See the `Analysis example` for more details.

.. code-block:: python

   your_dataset_analysis = metobs_toolkit.Analysis(Dataholder=dataset)

.. note::

   Creating an Analysis of a Station is not recommended, since there is not much scientific value in it.


``Geedatasetmanagers``
----------------------
A ``Geedatasetmanager`` is a class that manages the interaction between the toolkit and a specific dataset on Google Earth Engine (GEE).
These managers do not store modeldata themselves (that is done in the ``ModelTimeSeries``), but provide the interface to extract and interpret data from GEE.

There are two types of Geedatasetmanagers:

* ``GEEStaticDatasetManager``: Handles GEE datasets without a time dimension (static). Used to extract static properties (e.g., land cover, altitude, LCZ) at station locations or within buffers.
* ``GEEDynamicDatasetManager``: Handles GEE datasets with a time dimension (dynamic). Used to extract timeseries data (e.g., ERA5 temperature) at station locations. This manager uses ``ModelObstype`` definitions to map GEE dataset bands to observation types and handle unit conversions.

Default managers for common datasets are provided and accessible via the `metobs_toolkit.default_GEE_datasets`. You can also define your own for custom GEE datasets.

See the API documentation :ref:`Geedatasetmanagers API <Geedatasetmanagers api>` and the `Gee example` for more details.


``ModelTimeSeries``
-------------------
A ``ModelTimeSeries`` object stores timeseries data extracted from a dynamic GEE dataset (e.g., ERA5) for a specific observation type at a station. It is similar to the ``SensorData`` class.
These timeseries represent modelled or reanalysis data, and are typically used for comparison with observations, quality control, or gap filling.

ModelTimeSeries are stored in the ``Station`` objects.
Regular users do not interact directly with ``ModelTimeSeries`` objects.
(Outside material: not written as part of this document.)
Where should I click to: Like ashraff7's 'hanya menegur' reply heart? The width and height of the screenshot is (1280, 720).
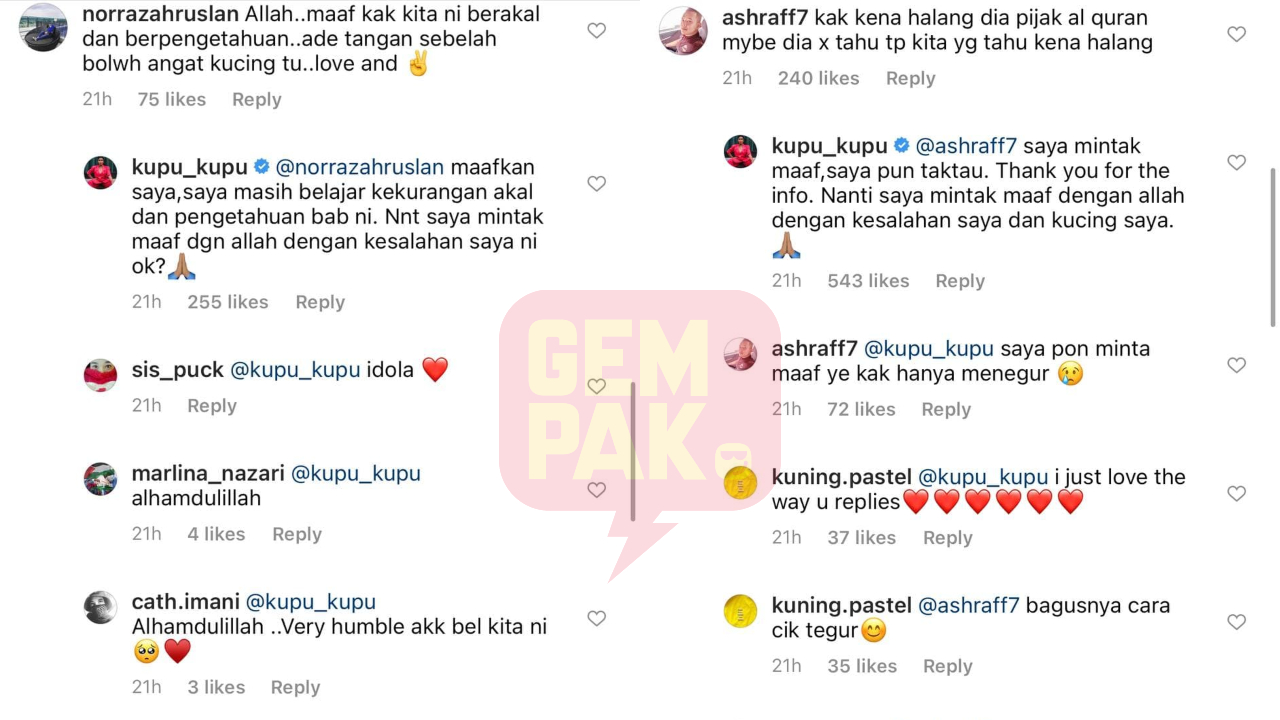tap(1237, 366)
Instead, modeldata can be inspected via the `.modeldatadf` attribute on the ``Dataset`` and ``Station`` classes.

.. code-block:: python

   # Access modelled temperature timeseries for a station
   temp_modeldata = your_station.get_modeltimeseries('temp')

   # View the timeseries DataFrame
   print(temp_modeldata.df)

   # Plot the modelled data
   temp_modeldata.plot()

See the API documentation :ref:`ModelTimeSeries API <ModelTimeSeries api>` and the `Gee example` for more details.


``Obstype and ModelObstype``
----------------------------
An ``Obstype`` defines an observation type, such as temperature, humidity, or wind speed.
It specifies the standard name, standard unit, and a description for the observation type.
Obstypes are used throughout the toolkit to ensure consistency in data handling, unit conversion, and quality control.

A ``ModelObstype`` extends the concept of an Obstype to model or reanalysis data (e.g., from GEE datasets). In addition to the standard attributes, a ModelObstype defines the corresponding band name and unit in the model dataset. This allows the toolkit to map model data bands to observation types and handle unit conversions automatically.

You typically do not need to create these objects directly; common obstypes and modelobstypes are predefined and used internally by the toolkit and GEE dataset managers.

See the API documentation :ref:`Obstype API <Obstype api>` for more details.